For now, we know nothing.  To hear that there's nothing wrong with him is nice, but he still doesn't feel right at times.  So there's nothing wrong, but there is?  I wish we had answers, but we may not get them.  They have started him on a seizure medication.  Hopefully, we get to take him home tomorrow, but we don't know that for sure.  We're both really tired tonight.  Once he gets back from the MRI, he's planning on eating and showering.  Then I think we're both going to crash pretty hard.
Again..... thank you so much for the love, support, well wishes and prayers.  I leave you all with a picture of our newest addition to Bryce's unicorn collection.  I'm still trying to name this big, beautiful bundle of joy.  Any ideas?

Monday, January 11, 2016

Bryce's Bad Day

Hello to All,
This will be brief, because I'm tired.  Today was exciting, but not in a good way.  Bryce went in for his next cycle of Keytruda.  As soon as he was disconnected and walking away, he needed to sit down in the lobby.  He didn't feel right.  He sat there for a few minutes and when I knelt in front of him he kept saying he was going to throw up.  Then boom, we was out.  I don't know if he just passed out or if he had a seizure.  The whole thing felt like forever, but was probably just a minute or two.

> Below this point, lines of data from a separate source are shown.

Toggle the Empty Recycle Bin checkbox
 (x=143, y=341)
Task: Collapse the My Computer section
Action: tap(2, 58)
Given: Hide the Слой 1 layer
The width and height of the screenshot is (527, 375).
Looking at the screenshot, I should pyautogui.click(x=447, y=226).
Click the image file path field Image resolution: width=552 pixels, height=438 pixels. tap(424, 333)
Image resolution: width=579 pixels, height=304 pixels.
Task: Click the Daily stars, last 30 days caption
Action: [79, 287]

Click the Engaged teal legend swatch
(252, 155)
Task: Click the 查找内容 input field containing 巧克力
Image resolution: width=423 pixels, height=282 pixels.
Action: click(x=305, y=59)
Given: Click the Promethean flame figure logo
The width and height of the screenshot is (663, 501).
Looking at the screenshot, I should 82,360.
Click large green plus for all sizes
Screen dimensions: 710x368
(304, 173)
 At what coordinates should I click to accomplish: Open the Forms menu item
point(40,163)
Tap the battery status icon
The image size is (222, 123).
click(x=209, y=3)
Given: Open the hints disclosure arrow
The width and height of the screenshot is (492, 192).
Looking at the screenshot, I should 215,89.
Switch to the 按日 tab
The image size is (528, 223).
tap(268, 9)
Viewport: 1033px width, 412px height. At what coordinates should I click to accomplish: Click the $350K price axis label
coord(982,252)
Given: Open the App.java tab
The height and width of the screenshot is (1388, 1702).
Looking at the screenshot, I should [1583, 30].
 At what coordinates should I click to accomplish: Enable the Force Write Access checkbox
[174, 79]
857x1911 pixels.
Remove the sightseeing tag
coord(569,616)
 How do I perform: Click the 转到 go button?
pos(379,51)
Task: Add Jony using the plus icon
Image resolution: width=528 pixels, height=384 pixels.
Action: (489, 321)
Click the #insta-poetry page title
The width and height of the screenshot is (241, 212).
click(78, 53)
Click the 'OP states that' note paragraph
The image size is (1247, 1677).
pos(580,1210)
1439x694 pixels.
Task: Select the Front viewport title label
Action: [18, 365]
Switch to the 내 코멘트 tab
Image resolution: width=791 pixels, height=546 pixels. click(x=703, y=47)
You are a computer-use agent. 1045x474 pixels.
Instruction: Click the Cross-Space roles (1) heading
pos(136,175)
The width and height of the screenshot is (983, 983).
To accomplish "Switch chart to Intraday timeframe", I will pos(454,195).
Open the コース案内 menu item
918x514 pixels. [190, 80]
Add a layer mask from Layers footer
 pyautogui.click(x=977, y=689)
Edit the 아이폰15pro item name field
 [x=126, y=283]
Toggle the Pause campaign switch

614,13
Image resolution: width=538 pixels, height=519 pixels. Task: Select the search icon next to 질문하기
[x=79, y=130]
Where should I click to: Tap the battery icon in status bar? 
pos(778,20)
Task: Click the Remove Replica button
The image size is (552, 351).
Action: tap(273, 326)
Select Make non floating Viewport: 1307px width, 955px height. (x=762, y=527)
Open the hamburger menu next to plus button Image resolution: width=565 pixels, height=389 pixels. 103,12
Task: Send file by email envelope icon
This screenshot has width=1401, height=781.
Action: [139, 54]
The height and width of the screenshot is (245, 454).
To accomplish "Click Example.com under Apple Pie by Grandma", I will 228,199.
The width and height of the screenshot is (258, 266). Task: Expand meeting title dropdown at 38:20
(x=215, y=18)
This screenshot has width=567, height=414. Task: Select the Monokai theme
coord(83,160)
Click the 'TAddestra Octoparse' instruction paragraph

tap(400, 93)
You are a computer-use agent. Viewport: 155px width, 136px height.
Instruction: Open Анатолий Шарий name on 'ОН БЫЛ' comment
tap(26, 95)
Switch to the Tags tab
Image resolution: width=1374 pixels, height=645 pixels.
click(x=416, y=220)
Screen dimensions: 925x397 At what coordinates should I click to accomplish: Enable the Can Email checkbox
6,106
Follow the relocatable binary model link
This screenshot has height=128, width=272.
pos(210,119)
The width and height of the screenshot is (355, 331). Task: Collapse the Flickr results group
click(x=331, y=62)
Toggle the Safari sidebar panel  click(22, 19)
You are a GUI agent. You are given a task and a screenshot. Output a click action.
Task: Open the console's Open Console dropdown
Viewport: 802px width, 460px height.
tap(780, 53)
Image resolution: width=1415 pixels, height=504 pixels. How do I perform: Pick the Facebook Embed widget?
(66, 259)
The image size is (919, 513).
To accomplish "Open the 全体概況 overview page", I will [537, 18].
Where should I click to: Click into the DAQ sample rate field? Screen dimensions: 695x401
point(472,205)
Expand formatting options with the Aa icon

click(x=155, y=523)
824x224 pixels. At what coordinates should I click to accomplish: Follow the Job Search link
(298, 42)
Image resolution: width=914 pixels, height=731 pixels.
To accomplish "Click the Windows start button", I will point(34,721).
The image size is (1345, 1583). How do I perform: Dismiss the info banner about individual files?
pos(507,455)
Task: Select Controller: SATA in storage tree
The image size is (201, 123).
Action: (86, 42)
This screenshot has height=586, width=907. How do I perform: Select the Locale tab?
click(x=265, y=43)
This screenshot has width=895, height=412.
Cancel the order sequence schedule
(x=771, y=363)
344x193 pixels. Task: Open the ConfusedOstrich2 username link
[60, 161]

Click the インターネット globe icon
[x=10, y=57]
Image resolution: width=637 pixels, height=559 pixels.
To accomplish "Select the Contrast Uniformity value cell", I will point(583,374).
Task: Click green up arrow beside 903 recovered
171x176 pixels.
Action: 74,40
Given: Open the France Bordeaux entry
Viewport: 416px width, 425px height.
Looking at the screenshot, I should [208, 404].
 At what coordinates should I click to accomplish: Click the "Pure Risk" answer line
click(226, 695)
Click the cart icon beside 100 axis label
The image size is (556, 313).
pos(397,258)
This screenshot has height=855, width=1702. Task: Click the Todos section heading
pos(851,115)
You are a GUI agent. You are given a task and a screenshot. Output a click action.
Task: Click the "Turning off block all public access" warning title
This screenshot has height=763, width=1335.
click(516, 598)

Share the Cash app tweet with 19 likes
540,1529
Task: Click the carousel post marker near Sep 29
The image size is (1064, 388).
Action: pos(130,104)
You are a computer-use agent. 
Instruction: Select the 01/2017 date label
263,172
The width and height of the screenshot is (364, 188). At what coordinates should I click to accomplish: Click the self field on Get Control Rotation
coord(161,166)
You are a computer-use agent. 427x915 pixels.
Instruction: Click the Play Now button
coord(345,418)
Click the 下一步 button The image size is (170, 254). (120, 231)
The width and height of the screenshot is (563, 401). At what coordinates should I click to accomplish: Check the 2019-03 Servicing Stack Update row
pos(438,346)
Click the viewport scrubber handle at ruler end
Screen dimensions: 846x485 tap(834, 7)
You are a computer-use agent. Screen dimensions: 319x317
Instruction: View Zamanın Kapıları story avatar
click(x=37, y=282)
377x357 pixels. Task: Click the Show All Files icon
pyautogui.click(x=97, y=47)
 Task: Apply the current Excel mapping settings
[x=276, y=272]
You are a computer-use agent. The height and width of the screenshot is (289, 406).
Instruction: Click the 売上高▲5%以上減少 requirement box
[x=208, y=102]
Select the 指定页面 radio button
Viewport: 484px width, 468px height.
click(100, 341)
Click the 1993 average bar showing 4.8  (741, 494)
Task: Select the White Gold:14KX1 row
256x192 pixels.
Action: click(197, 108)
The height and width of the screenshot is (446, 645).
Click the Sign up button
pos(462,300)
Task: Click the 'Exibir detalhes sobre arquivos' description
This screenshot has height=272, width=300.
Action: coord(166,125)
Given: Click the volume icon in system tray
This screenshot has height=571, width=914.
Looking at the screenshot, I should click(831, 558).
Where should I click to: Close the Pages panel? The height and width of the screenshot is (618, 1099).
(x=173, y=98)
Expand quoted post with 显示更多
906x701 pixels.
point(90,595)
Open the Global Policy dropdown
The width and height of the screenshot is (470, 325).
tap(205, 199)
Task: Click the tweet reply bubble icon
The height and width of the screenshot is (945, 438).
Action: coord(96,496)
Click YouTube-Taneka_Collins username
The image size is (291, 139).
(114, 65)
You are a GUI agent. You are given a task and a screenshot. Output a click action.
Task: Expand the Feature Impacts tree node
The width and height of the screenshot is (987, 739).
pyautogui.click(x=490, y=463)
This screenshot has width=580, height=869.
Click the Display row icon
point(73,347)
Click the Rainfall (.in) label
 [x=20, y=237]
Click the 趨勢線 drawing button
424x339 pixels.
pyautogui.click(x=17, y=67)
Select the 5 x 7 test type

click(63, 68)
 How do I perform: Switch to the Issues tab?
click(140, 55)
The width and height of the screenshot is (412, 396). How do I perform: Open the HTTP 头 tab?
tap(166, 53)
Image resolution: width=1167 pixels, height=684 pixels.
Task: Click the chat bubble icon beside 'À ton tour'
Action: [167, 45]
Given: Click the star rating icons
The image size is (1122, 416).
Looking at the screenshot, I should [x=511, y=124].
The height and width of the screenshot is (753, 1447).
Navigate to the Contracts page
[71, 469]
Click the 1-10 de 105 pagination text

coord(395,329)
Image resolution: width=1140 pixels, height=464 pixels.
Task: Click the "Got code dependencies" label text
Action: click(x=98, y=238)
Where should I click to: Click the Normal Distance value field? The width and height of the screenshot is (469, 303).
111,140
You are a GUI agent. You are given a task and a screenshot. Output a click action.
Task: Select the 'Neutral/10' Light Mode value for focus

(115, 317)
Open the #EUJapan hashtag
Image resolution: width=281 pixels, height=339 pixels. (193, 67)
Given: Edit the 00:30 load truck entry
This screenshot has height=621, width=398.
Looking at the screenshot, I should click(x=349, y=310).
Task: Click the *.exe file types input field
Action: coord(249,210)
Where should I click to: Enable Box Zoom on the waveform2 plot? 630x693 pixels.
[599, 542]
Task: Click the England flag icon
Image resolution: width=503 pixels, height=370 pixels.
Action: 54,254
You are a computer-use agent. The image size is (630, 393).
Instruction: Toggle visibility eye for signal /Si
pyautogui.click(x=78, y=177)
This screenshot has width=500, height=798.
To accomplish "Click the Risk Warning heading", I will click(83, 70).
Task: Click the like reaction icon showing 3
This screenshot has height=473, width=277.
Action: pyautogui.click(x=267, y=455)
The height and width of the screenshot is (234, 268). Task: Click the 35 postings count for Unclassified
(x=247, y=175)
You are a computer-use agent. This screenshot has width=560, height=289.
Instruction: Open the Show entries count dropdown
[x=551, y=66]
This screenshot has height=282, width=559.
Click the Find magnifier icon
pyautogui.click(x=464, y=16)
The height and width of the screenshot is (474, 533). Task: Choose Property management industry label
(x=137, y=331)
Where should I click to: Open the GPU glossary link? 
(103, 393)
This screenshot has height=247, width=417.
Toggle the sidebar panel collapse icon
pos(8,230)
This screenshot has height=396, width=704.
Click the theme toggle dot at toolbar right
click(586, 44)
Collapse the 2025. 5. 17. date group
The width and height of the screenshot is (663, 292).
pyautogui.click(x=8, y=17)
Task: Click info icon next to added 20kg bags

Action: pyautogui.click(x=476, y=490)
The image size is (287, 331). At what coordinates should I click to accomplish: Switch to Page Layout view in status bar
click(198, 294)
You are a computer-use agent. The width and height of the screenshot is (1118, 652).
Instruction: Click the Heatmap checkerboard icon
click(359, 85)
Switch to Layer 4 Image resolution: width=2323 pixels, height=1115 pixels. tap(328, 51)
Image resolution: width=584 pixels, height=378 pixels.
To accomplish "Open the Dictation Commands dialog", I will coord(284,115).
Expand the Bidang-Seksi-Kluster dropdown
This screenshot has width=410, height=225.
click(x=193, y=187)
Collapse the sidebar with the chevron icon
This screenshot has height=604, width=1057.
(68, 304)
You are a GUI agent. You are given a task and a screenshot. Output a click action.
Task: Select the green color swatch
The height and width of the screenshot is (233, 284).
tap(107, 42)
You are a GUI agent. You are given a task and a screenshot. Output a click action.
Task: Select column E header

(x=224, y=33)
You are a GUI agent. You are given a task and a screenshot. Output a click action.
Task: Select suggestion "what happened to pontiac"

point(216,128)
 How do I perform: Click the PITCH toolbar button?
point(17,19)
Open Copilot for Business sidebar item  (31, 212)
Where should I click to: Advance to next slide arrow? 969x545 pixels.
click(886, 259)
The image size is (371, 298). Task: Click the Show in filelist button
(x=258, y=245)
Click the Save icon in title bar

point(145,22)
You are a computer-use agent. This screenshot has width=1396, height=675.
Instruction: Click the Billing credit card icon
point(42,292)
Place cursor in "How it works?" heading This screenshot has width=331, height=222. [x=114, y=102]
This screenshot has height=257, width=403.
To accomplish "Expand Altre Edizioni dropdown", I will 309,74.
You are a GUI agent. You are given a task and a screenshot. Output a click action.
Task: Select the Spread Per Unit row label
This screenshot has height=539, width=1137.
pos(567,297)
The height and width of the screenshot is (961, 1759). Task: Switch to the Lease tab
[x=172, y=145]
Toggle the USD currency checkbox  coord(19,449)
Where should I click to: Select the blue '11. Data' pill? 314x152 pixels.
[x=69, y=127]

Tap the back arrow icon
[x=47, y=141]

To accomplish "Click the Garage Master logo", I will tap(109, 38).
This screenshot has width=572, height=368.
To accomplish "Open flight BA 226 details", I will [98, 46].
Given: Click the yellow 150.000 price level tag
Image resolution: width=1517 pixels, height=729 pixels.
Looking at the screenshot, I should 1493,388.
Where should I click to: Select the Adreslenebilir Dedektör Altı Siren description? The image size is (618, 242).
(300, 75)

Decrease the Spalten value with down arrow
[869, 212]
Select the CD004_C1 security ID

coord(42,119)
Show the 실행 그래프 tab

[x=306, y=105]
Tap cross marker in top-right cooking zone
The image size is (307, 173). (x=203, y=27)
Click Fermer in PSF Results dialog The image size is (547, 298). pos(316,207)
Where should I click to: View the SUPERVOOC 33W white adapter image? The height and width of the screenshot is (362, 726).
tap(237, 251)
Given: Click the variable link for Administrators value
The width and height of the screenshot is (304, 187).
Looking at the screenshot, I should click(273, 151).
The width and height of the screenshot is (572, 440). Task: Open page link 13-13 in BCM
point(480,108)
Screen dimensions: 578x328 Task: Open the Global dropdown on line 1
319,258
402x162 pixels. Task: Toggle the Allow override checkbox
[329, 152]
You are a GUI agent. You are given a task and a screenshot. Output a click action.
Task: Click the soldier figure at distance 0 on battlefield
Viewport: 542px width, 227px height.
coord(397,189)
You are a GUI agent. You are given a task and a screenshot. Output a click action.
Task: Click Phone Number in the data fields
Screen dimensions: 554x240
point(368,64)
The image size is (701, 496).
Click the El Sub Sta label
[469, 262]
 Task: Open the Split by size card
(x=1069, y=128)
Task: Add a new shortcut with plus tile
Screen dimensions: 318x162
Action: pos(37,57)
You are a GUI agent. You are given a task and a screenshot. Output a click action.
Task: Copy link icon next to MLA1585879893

So, we're at the hospital now.  He was taken by ambulance.  His sister and our friend, Keith, were there to witness the whole thing.  Shortly after, his parents arrived.  They just happened to be pulling in town so that they can help us with a few things.  Right after we got to the ER, it happened again.  Not AS bad, but it happened again.

The boys are with some friends, so that his parents can come back to see him in the morning.  Keith is bringing us some clothes for the night.

I'll keep you all posted.  For tonight, we rest as much as possible.  Tomorrow, we hopefully get some answers to what is happening.